Whatever the purpose of these operations, their impact appears to have exceeded their more immediate targets. A study of 110 American Muslims by psychologists at the University of California, Berkeley found that 18 percent had had some personal experience with government surveillance. The prevalence of the monitoring has caused widespread anxiety and stress, the study concluded, and Muslims have been modifying their everyday behavior out of fear of provoking government suspicion. The 18 percent figure, consistent with other recent survey data, would seem to imply that since September 11, 2001, several hundred thousand American Muslims believe that they have fallen under government surveillance.

Yet some Americans who empathize with American Muslims in their vexation nonetheless maintain that the security measures stem from a genuine attempt — however flawed — to grapple with valid security concerns. Witness 25-year-old Danny Eapen, a son of Indian parents who was born and raised in Qatar before emigrating to the United States. Early last year, after President Trump announced his initial halt on immigration from seven Muslim-majority countries, Eapen told a CNN reporter that he did not oppose the ban even though he himself was subjected to “extreme screening” at airports due to his background. In light of terrorist threats, he observed, other governments are even warier than the U.S., and “people in the Middle East get screened by others in the Middle East [too].” As to security measures against some American Muslim leadership figures, Boston College professor Peter Skerry, author of a forthcoming book about the integration of Muslims into American society, warns against denying evidence that some have indeed been involved with extremist organizations. After the FBI severed its ties with Nihad Awad’s Council on American Islamic Relations due to evidence of a relationship with Hamas, Skerry confirmed the factuality of the Bureau’s findings in an article in Foreign Affairs. He also faulted mainstream American media for ignoring the Bureau’s evidence about CAIR and “continu[ing] to seek out CAIR spokespeople for comments” as if their civil rights activities were in no way compromised by the history of Hamas affiliation.

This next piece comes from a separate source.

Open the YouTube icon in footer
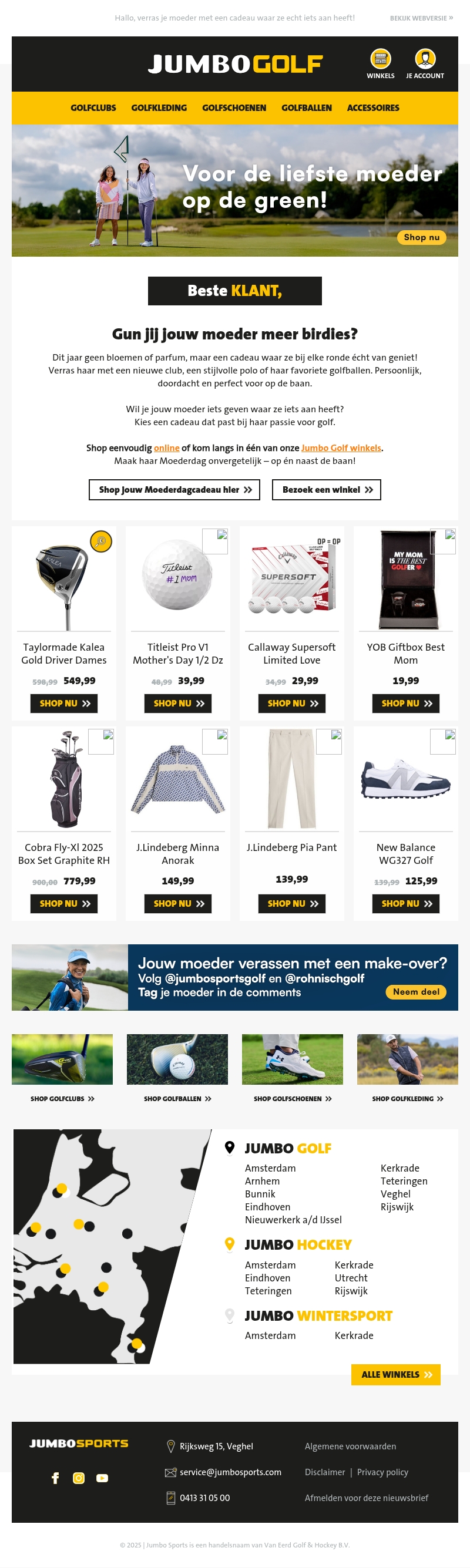Screen dimensions: 470x1568 (102, 1478)
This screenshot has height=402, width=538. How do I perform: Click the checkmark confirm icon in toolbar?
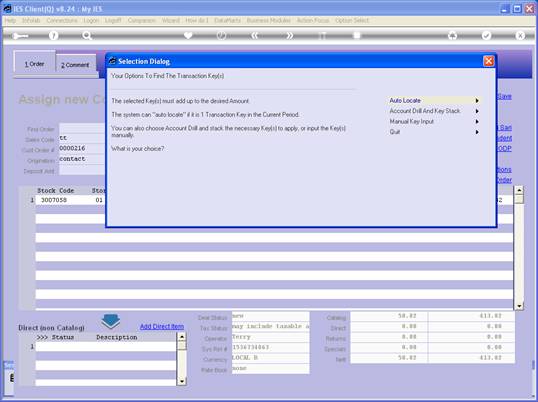pyautogui.click(x=486, y=35)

TRUMP POLICIES AND RHETORIC SPAWN NEW COALITIONS

The contours of these longstanding debates have begun to shift since President Trump took office. Coarse statements by the president regarding Muslims, other minorities, women, and immigrants, coupled with a rise in far-right violence, have spurred a new coalition of opponents donning the mantle of “resistance.” In the current climate, the country has seen new Jewish-Muslim alliances under the banner of fighting bigotry; new Latino-Muslim alliances to promote immigration and citizenship for newcomers; and new disputes within the American conservative camp as to whether to support this Republican president. Distress among American Muslims as diagnosed by the Berkeley study — likely exacerbated by a documented uptick in anti-Muslim rhetoric — has contributed to the further growth of Muslim civil rights organizations. Supporters of Hamas, the likes of whom Boston College’s Peter Skerry described in the Foreign Affairs essay, have been among the beneficiaries.

The Supreme Court will likely meet in late April to hear arguments about the president’s immigration ban, then issue a final ruling in June. Whatever the outcome, the combination of heightened anxiety and actual insecurity appears poised to further tax American society and politics.